Not only does linguistic training keep such potential allies from making contact; it also inhibits understanding of the ways in which supposedly irreconcilable enemies currently in power share common interests as well as common strategies. As Harcourt points out, Democrats and Republicans alike shaped the deregulation movement of the 1970s so as to benefit their largest campaign contributors, and four decades later, our political vocabulary continues to camouflage that commonality. At stake are not just the results of another election cycle, important as they are. What is at issue is public understanding of how power actually works in America. Given that in an increasingly complex world, democracy more than ever requires not only an informed citizenry but an engaged, analytical citizenry, what is at stake is the future of American democracy itself.

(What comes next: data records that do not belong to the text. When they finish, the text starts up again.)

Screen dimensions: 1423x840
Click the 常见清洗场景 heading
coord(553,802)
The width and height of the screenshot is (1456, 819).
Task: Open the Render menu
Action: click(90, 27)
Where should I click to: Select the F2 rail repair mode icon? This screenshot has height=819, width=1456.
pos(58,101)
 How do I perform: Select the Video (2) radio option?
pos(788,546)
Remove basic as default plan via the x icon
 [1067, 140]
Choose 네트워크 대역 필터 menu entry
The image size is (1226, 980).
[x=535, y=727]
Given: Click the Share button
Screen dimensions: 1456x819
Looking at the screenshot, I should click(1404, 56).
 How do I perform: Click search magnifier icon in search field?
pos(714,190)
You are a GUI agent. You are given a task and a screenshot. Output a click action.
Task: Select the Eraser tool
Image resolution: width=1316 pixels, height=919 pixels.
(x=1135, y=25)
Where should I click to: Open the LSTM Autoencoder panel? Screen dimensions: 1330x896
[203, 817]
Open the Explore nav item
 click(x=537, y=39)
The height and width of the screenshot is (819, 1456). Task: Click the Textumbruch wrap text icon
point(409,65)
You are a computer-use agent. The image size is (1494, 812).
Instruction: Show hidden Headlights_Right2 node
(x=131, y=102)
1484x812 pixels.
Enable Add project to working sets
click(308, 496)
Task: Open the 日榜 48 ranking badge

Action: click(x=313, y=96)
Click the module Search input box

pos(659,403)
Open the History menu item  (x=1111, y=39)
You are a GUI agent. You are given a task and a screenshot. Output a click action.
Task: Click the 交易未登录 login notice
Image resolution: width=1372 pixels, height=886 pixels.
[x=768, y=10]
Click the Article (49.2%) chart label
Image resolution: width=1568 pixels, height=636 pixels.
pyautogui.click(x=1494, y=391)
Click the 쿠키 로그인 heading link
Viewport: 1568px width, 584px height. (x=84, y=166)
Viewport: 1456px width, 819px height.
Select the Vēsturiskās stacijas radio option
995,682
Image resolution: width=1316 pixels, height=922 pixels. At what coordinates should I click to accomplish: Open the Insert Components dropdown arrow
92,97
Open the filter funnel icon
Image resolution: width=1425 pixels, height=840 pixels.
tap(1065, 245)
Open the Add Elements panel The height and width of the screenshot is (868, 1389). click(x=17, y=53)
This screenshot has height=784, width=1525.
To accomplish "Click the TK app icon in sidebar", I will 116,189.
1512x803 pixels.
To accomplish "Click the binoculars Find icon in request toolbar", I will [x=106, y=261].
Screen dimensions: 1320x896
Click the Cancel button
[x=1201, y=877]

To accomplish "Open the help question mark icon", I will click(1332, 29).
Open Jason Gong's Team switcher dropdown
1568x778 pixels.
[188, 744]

Should Americans become linguistically disobedient, should they transform themselves from uncritical consumers of political vocabulary into actively critical analysts of the language presented to them, the nature of political discourse in this country will change dramatically. Debates between candidates will feature far more linguistic cross-examination than presently takes place. Existing antagonisms and alignments will both become subject to serious reconsideration. Media will eventually pick up on the trend and reinforce it. And the groups, parties and individuals who will benefit most will not be those who have been most adept at using condensation symbols to advance their own interests. Both within the political arena and in the nation as a whole, the beneficiaries will be those who are most successful at recognizing, uncovering and addressing actualities that have remained obscured as a result of decades of competitive linguistic training.
Our current linguistic gridlock is at once the inevitable and self-reinforcing result of such training. It can only be broken by a massive shift to linguistic disobedience. That is what “starting at the verbal end” is about. That is the challenge of our time.
1Quoted in J.G.A. Pocock, Politics, Language, and Time (Atheneum, 1973), pp. 77–8.
2George Orwell, “Politics and the English Language”, in Carlyle King, ed., A Book of Essays (Macmillan, 1973), p. 98.
3Twain, A Connecticut Yankee in King Arthur’s Court (Harper & Brothers, 1889).
4Hall, “A Symbolic Interactionist Analysis of Politics”, in Andrew Effrat, ed., Perspectives in Political Sociology (Bobbs-Merrill, 1973), pp. 38, 51.
5Lakoff, The Political Mind (Viking, 2008), esp. chapters 7, 8.
6Garland, “A New Declaration of Rights”, The Arena (January 1891), p. 158.
7Garland, “A New Declaration of Rights”, pp. 165–169.
8Harcourt, “Occupy Wall Street’s ‘Political Disobedience’”, New York Times, October 13, 2011.
9Whorf, Language, Thought, and Reality (M.I.T. Press, 1956), p. 239.